Mas voltemos novamente a estrutura narrativa tradicional utilizada. Infelizmente, a escolha que o autor faz por certo modo de narrar faz com que muitas vezes ele seja subestimado. Foi assim com Érico Veríssimo e o fato do livro da Ana não estar relacionado na lista de melhores do ano do prêmio Jabuti faz crer que isso ocorre novamente. No entanto, a capacidade de atingir o leitor com um texto ao mesmo tempo envolvente e relevante, é que fez com que o autor seja hoje reconhecido por seu talento. Tenho certeza que o mesmo acontecerá com a Ana e seu livro.

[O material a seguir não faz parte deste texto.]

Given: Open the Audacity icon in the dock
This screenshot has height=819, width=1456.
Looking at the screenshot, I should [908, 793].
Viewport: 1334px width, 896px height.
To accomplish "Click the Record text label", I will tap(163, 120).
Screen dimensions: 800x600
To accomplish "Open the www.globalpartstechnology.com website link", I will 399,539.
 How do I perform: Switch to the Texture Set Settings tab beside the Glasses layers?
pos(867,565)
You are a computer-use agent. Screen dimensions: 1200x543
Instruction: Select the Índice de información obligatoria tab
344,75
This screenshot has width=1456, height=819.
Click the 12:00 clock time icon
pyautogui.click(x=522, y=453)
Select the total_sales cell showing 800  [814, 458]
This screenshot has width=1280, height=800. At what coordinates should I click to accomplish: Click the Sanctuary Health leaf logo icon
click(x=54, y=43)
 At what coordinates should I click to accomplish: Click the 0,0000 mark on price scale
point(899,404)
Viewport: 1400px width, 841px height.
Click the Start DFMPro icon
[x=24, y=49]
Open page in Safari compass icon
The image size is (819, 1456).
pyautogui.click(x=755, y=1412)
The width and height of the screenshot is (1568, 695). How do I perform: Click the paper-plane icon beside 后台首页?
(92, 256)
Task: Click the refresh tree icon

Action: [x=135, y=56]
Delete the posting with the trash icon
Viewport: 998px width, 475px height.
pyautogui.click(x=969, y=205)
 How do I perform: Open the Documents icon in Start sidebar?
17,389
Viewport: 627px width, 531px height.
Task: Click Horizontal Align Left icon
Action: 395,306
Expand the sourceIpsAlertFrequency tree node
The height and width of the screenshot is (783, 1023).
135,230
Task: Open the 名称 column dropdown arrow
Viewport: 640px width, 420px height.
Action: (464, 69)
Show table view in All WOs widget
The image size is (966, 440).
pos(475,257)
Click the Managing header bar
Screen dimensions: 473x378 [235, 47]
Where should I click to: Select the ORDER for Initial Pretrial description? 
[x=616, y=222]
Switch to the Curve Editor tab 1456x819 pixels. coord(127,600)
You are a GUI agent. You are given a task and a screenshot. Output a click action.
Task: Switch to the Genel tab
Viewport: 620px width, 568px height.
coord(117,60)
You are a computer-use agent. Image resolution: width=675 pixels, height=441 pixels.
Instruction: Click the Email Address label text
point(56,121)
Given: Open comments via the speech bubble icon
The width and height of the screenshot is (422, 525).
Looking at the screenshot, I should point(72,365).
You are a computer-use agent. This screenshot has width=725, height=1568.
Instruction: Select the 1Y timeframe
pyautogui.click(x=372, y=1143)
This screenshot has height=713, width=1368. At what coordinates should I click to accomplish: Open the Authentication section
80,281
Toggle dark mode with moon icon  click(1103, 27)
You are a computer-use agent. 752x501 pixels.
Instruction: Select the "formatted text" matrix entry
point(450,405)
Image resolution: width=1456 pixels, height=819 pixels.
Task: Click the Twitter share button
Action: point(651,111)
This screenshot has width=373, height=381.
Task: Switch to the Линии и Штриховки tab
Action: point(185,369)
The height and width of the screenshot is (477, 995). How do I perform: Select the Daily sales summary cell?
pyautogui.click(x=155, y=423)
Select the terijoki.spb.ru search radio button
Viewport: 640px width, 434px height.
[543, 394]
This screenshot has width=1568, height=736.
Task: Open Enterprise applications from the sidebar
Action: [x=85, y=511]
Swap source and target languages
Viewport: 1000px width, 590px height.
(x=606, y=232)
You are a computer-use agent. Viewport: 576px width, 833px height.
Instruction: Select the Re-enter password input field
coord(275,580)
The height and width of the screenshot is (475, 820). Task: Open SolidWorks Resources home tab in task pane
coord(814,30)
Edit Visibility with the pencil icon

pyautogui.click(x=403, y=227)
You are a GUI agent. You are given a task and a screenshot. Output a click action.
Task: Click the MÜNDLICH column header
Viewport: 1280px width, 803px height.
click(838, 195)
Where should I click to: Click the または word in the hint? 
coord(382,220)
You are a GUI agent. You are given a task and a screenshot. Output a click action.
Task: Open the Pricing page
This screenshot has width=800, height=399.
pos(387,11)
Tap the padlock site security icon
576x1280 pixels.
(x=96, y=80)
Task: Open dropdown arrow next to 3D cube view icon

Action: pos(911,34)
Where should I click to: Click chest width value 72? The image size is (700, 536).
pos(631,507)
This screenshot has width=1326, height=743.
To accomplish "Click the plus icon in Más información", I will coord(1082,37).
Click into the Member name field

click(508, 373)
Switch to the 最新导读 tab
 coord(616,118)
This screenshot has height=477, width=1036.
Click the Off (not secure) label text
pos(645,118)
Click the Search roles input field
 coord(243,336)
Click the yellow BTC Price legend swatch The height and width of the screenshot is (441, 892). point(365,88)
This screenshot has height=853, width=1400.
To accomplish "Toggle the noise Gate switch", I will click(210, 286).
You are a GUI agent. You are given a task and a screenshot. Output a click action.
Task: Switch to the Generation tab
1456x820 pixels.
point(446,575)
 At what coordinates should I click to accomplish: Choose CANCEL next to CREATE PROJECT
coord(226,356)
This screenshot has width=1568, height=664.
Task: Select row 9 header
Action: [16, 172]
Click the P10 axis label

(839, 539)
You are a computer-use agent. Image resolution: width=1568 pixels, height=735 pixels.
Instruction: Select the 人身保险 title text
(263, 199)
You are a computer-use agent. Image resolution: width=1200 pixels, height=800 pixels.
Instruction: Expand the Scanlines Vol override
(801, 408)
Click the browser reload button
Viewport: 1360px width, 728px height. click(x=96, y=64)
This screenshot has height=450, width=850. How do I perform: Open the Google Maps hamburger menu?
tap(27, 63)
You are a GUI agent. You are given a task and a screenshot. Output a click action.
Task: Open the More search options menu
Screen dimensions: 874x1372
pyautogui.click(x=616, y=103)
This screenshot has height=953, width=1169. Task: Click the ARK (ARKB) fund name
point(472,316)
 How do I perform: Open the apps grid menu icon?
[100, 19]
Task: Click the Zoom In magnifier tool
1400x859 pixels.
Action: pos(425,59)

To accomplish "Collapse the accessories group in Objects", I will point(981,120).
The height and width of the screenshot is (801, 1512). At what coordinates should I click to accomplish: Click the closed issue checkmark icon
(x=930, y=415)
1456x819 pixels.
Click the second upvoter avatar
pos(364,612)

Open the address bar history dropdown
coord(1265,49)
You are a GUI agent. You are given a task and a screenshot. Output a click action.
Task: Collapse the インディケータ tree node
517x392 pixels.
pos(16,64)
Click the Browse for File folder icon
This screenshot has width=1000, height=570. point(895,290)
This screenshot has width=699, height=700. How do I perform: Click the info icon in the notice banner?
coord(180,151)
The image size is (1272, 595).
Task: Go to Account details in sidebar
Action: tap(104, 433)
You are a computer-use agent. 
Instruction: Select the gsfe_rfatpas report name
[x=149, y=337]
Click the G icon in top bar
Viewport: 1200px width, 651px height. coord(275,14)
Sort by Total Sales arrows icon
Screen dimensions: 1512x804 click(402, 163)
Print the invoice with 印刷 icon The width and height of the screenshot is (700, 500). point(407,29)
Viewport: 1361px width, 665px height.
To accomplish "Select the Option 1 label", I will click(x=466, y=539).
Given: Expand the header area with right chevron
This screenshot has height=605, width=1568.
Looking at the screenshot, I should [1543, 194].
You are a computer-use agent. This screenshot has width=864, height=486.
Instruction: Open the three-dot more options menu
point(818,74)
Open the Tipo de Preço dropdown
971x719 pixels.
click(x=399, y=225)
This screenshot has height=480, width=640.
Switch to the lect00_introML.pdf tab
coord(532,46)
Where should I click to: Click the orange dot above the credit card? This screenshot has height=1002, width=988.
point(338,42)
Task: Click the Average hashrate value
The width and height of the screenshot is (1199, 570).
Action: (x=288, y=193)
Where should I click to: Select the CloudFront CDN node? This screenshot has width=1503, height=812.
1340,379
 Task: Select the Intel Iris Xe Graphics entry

Somente uma escritora bastante talentosa consegue fazer com que um leitor, que hoje divide sua atenção também com outras mídias, se debruce sobre um texto de mais de 900 páginas e consiga avançar de maneira tão fluída, sem perder o interesse pela narrativa. "Um Defeito de Cor" tem esse poder, contrariando toda a lógica do mercado editorial atual, que costuma desconsiderar narrativas longas. Sem qualquer exagero é possível dizer que "Um Defeito de Cor" tem os requisitos necessários para entrar no cânone da literatura nacional como um clássico.